Nella navata destra della Chiesa di Santa Maria delle Grazie, il secondo edificio di culto realizzato dopo la ben più nota Abbazia Florense, sul semplice altare in marmo dove riposa la mistica Isabella Pizzi, è collocata una pala lignea di datazione incerta (con molta probabilità 1783), dove si ripropone il tema dell’Adorazione dei Magi di autore ignoto, di difficile attribuzione.
È questo il momento in cui le famiglie più importanti della città florense commissionavano opere a tema religioso che sarebbero andate a costituire il patrimonio artistico delle chiese cittadine.
Sul lato destro della pala c’è Maria con in braccio il Bambino seduto su un cuscino, Giuseppe è collocato dietro, in basso in una disposizione piramidale i Re Magi. La scena si colloca davanti a un tempio e mancano il bue e l’asinello. Emerge un elemento al quale finora nessuno sembra aver prestato attenzione: si tratta della somiglianza di questa pala con l’Adorazione dei Magi del napoletano Sebastiano Conca, un capolavoro risale verosimilmente al 1720, anche qui i personaggi sembrano muoversi come su un palcoscenico.
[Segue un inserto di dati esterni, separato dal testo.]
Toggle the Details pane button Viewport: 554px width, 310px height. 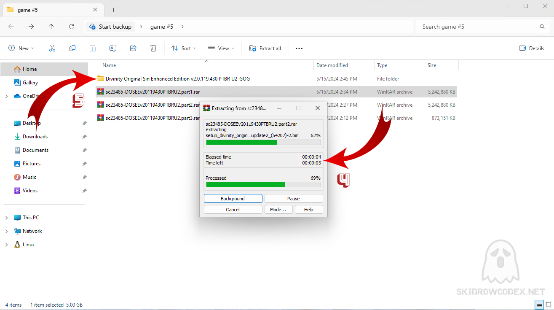532,49
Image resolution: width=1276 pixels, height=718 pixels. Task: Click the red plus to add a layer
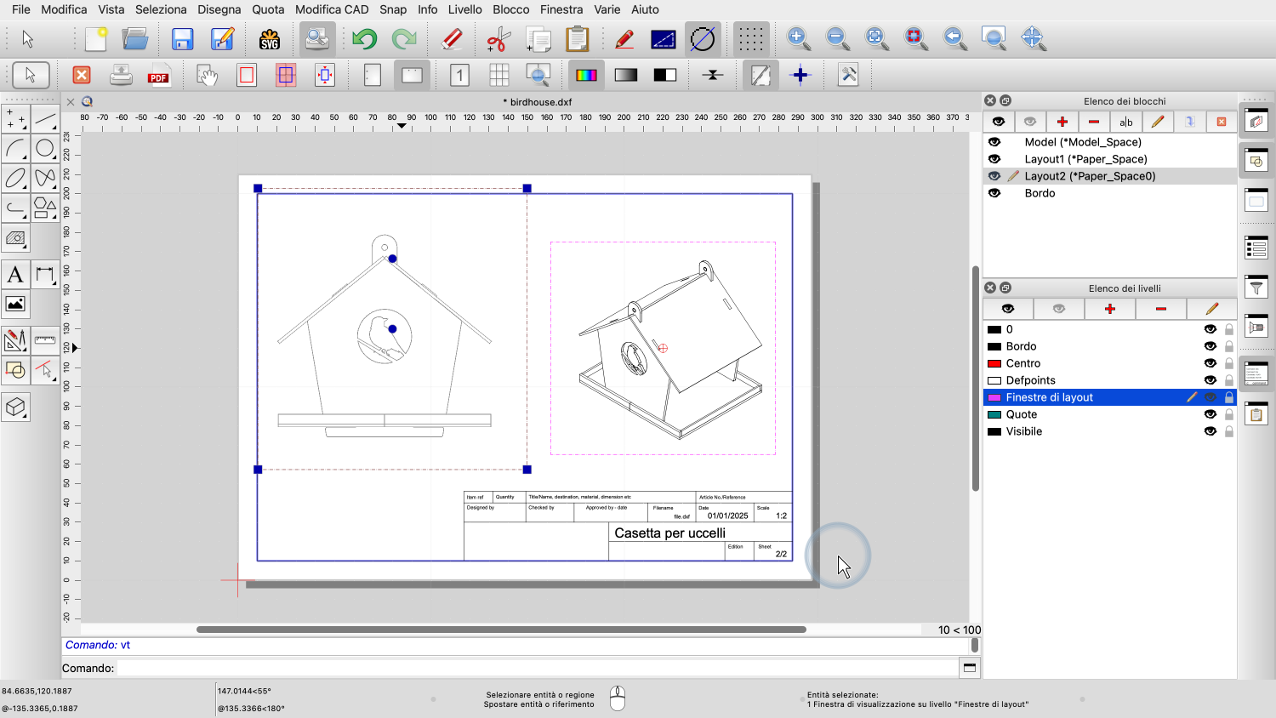[x=1109, y=309]
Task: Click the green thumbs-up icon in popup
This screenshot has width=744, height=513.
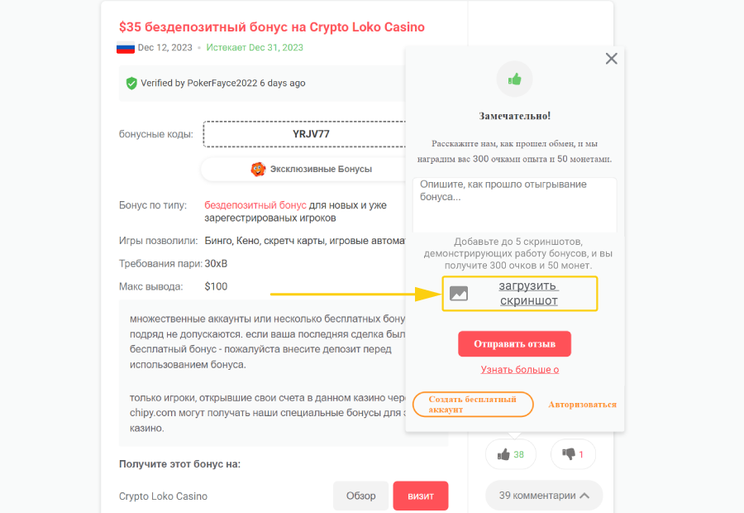Action: 514,79
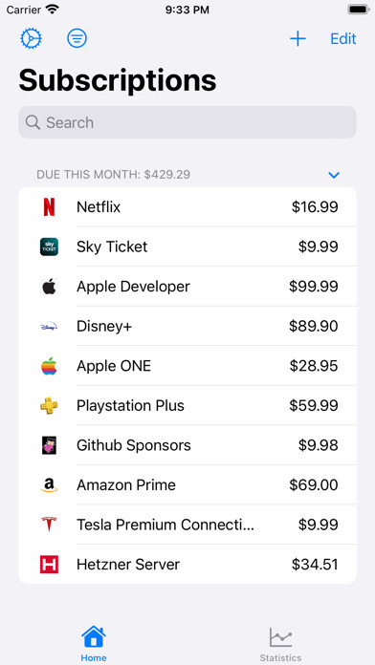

Conca si formò alla scuola di Francesco Solimena, una delle figure più importanti dello stile barocco del suo tempo.
In queste opere ritorna la lezione pittorica di Mattia Preti, il Cavaliere Calabrese interprete della pittura napoletana del ‘600.
La pala in Santa Maria delle Grazie e la tela del Conca, indipendentemente dallo stato di conservazione della prima- i colori sono ormai ricoperti da una patina che ne oscura la brillantezza- si presentano, principalmente per i personaggi e meno per l’ambientazione, come un’immagine simmetrica, siamo davanti ad una ambientazione notturna e gli abiti dei personaggi rispecchiano gli stessi colori e le stesse caratteristiche.
Maria sorregge Gesù con entrambe le mani, mentre lo poggia su un cuscino e il suo corpo è proteso in avanti mentre presenta il Messia che con la mano sembra benedire.
I magi con il loro seguito, in entrambe le composizioni, sembrano incarnare i personaggi di una sacra rappresentazione, le vesti di tessuti e broccati pregiati sono ricche, non manca il collo di ermellino indossato da Melchiorre che porta anche una collana di rubini.
Alle sue spalle Gaspare indossa una corona d’oro e insieme al giovane re nero Baldassarre attende di poter consegnare i loro doni al Bambino.
È chiaro che l’anonimo pittore della tela sangiovannese è entrato in contatto con il dipinto del Conca, sicuramente visto in qualche bottega napoletana.
Per avallare questa ipotesi ricordiamo che Conca, presso l’accademia di pittura del Solimena, chiamato l’abate Ciccio per il suo impegno clericale di terziario domenicano, era sicuramente in contatto con gli ambienti e le commissioni in ambito ecclesiastico.